**Texto de lectura**
___

Un mes después, entre la documentación de los gastos semanales, me topé con una factura de diversas revistas alemanas compradas en una clínica. Cuando pedí aclaraciones, me explicaron que la señora Raetz se había caído y roto el coxis. Aunque nunca había hablado con ella, sentí una lástima sincera. A esa edad, la rotura de una cadera u otro hueso, en muchas ocasiones provoca la muerte.

A la semana siguiente, al regresar al hotel, me informaron de que habían organizado una fiesta con los clientes, casi todos repetidores y de larga estancia durante el invierno. Se respiraba un ambiente festivo hasta que, de pronto, entró la recepcionista con la cara demudada. “Ha venido el veterinario”. Al preguntar por el motivo de la visita y de su alteración me explicó que venía a sacrificar al perro de la señora Raetz. Hasta yo sentí un nudo en el estómago y no quise indagar más. Aquello parecía el inevitable dramático fin de las estancias de la anciana.

___

**Enunciado**
Transcribe sin cambios el pasaje del texto de lectura que va desde "A la semana" hasta "de la anciana.", ambos incluidos.

___

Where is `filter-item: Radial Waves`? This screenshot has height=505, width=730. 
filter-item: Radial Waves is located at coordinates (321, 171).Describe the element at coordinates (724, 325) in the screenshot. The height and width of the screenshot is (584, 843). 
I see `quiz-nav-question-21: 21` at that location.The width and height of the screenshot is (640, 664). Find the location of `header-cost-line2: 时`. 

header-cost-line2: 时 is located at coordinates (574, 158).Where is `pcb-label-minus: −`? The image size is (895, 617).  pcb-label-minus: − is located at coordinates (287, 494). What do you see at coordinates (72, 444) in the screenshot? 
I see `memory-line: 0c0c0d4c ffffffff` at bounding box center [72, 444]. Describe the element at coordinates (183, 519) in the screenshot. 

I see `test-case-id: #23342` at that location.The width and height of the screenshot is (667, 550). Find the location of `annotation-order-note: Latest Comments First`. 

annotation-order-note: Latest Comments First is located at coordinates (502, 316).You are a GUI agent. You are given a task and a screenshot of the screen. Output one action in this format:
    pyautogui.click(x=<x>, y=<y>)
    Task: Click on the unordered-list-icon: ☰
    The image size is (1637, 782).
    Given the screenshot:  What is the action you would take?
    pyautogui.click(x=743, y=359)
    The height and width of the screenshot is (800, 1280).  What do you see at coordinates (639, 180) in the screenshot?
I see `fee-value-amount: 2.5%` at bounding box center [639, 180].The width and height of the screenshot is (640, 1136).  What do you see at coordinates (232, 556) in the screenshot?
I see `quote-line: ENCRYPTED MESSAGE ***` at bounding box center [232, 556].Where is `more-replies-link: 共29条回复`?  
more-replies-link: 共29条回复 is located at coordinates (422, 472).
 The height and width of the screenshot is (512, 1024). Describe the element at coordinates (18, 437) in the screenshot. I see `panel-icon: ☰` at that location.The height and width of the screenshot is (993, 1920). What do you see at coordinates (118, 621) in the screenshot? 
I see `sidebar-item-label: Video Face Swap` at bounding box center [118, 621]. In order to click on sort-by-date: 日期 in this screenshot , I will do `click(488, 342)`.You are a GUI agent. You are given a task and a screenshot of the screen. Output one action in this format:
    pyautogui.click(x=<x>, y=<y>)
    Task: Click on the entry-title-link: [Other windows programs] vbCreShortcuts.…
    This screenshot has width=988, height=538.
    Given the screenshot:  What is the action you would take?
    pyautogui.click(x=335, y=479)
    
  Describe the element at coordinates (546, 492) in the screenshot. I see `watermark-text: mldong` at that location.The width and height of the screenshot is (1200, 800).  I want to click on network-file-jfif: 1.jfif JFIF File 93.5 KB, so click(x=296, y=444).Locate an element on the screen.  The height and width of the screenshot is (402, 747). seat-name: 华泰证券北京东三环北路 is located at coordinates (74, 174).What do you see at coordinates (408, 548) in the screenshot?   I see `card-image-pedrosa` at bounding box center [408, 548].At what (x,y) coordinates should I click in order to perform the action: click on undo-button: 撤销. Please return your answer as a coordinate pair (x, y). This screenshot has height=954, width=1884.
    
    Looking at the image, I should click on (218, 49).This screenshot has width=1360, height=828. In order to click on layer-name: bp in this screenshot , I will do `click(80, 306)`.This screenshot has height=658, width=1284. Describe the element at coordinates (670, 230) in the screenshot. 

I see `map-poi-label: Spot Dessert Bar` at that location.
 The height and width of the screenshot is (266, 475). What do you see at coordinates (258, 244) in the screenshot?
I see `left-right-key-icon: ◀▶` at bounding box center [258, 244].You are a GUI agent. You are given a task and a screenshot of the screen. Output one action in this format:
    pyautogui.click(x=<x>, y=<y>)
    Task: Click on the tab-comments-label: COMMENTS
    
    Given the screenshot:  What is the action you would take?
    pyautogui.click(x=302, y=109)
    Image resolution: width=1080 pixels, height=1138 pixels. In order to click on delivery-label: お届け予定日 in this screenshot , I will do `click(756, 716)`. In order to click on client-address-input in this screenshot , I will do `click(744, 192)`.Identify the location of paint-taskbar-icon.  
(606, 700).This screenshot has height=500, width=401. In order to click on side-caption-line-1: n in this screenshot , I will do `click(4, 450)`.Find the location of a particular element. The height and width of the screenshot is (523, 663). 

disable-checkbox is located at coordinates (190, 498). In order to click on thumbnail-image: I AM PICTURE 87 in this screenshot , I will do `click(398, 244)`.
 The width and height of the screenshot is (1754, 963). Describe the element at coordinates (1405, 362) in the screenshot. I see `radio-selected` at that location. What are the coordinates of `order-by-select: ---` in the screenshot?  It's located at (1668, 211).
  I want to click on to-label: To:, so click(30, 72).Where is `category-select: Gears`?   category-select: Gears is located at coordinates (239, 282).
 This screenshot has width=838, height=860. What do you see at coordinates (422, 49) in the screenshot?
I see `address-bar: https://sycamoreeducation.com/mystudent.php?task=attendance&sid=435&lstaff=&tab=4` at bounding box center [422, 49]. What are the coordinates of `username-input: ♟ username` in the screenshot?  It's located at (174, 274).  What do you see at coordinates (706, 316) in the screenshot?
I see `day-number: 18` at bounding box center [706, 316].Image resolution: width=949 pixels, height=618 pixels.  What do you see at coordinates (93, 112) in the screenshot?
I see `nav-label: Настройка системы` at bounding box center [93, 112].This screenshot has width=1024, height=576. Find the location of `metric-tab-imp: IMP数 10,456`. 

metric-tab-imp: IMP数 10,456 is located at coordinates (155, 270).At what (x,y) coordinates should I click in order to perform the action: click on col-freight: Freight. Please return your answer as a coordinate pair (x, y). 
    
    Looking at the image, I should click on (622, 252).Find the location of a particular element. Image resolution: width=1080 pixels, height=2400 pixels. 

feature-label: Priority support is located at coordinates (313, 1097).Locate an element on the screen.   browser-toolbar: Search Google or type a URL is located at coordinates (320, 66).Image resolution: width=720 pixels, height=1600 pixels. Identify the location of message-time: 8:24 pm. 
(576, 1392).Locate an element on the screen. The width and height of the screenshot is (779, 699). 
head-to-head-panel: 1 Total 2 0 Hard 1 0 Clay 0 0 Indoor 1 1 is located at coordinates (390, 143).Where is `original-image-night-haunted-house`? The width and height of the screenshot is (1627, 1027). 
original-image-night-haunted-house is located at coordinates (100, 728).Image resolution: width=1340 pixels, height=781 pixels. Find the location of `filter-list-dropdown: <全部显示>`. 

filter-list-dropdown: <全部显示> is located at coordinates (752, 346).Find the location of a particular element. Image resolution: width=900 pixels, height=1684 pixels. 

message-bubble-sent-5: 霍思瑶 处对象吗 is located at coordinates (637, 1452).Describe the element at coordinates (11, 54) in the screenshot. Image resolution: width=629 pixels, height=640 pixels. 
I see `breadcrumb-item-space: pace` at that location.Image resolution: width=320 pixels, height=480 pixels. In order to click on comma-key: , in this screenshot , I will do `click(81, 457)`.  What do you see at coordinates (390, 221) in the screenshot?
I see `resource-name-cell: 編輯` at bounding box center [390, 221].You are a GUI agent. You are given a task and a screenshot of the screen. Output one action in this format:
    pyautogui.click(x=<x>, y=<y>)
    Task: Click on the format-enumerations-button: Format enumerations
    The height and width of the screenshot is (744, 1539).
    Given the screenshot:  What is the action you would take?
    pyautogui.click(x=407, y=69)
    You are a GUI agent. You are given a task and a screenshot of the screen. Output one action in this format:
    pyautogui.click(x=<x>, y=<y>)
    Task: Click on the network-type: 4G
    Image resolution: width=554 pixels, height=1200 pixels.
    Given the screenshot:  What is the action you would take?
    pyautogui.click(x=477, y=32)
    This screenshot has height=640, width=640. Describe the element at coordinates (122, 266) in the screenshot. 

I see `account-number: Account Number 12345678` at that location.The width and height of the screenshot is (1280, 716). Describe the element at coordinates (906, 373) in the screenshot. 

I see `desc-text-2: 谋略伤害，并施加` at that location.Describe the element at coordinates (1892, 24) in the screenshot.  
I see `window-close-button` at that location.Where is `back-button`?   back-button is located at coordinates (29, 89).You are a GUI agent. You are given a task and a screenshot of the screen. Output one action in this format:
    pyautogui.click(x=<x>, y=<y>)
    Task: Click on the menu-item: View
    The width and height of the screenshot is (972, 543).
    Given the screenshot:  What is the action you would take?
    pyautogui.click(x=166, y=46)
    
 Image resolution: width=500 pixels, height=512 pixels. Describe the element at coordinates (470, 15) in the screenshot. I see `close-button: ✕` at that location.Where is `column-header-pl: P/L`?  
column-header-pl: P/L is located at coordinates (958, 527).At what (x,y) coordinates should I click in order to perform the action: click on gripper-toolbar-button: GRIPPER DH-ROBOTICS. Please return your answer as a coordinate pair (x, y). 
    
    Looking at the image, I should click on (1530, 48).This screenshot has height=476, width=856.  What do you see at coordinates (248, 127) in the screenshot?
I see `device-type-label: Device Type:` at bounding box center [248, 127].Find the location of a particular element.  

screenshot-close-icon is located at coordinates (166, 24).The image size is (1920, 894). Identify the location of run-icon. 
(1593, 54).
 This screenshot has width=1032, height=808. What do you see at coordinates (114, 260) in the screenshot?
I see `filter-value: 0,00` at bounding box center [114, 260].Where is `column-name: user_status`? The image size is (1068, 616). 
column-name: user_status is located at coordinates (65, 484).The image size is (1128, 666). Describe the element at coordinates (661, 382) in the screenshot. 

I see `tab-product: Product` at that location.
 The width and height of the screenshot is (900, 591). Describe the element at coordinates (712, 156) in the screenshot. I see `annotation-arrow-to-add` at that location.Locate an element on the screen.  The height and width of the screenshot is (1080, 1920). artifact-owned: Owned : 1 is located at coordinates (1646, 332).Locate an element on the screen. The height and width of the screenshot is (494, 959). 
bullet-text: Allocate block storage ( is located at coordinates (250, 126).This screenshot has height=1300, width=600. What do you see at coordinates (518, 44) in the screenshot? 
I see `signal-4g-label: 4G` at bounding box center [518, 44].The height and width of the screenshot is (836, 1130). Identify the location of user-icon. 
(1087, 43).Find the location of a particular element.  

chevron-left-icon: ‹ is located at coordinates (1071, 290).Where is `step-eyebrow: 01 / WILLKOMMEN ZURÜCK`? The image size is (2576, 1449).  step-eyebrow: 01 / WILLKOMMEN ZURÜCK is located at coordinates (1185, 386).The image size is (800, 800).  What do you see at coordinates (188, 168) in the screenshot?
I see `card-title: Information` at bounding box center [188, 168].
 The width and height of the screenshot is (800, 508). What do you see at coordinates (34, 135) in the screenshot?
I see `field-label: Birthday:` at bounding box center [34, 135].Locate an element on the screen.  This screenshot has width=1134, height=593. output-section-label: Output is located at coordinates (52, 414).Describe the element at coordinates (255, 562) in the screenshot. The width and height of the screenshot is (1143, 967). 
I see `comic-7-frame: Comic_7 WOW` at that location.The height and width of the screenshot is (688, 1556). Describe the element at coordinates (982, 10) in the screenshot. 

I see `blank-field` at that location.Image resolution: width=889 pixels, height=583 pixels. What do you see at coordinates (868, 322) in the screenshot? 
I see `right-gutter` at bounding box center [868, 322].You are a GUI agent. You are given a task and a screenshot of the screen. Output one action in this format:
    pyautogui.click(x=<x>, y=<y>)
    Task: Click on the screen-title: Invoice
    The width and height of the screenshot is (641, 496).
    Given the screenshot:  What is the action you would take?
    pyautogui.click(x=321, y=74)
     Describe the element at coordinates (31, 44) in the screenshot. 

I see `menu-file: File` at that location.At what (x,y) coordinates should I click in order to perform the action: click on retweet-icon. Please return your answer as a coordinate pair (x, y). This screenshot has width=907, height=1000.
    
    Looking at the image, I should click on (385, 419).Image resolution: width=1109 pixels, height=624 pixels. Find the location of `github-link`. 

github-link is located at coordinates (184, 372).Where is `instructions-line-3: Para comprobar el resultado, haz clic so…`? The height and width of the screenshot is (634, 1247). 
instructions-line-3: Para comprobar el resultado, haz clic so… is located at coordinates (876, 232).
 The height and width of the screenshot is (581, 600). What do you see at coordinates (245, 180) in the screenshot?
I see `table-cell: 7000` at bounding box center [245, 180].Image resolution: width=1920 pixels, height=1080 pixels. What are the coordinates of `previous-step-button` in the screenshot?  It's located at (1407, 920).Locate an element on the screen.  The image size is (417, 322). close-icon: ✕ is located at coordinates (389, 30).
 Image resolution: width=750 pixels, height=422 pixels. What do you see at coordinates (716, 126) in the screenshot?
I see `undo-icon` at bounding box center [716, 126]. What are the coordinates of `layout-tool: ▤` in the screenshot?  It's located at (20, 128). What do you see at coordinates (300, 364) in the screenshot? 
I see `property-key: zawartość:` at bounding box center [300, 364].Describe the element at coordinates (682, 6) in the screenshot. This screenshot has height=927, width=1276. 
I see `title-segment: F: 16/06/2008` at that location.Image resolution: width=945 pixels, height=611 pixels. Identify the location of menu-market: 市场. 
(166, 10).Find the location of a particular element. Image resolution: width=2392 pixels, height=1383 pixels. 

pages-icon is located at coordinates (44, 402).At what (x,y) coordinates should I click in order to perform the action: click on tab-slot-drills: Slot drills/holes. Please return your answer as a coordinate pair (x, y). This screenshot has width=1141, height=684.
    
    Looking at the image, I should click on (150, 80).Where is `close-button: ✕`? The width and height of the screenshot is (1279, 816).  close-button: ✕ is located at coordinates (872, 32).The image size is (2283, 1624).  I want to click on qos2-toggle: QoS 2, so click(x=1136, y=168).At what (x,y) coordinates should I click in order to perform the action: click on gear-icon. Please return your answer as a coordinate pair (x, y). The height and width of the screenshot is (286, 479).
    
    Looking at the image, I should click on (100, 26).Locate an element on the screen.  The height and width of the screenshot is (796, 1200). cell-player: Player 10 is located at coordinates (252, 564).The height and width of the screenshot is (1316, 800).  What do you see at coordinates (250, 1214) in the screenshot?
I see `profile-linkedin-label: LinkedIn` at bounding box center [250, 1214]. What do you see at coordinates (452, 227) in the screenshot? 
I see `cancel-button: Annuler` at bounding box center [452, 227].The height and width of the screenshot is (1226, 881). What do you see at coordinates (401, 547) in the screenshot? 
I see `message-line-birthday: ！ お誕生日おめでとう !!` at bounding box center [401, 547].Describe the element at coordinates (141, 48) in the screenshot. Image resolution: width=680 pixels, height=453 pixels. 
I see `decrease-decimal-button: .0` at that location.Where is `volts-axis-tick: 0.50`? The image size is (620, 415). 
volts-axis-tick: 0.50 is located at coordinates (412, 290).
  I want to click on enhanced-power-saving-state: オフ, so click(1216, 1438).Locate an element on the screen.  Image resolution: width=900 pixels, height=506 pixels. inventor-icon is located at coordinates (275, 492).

___

**Resultado**
A la semana siguiente, al regresar al hotel, me informaron de que habían organizado una fiesta con los clientes, casi todos repetidores y de larga estancia durante el invierno. Se respiraba un ambiente festivo hasta que, de pronto, entró la recepcionista con la cara demudada. “Ha venido el veterinario”. Al preguntar por el motivo de la visita y de su alteración me explicó que venía a sacrificar al perro de la señora Raetz. Hasta yo sentí un nudo en el estómago y no quise indagar más. Aquello parecía el inevitable dramático fin de las estancias de la anciana.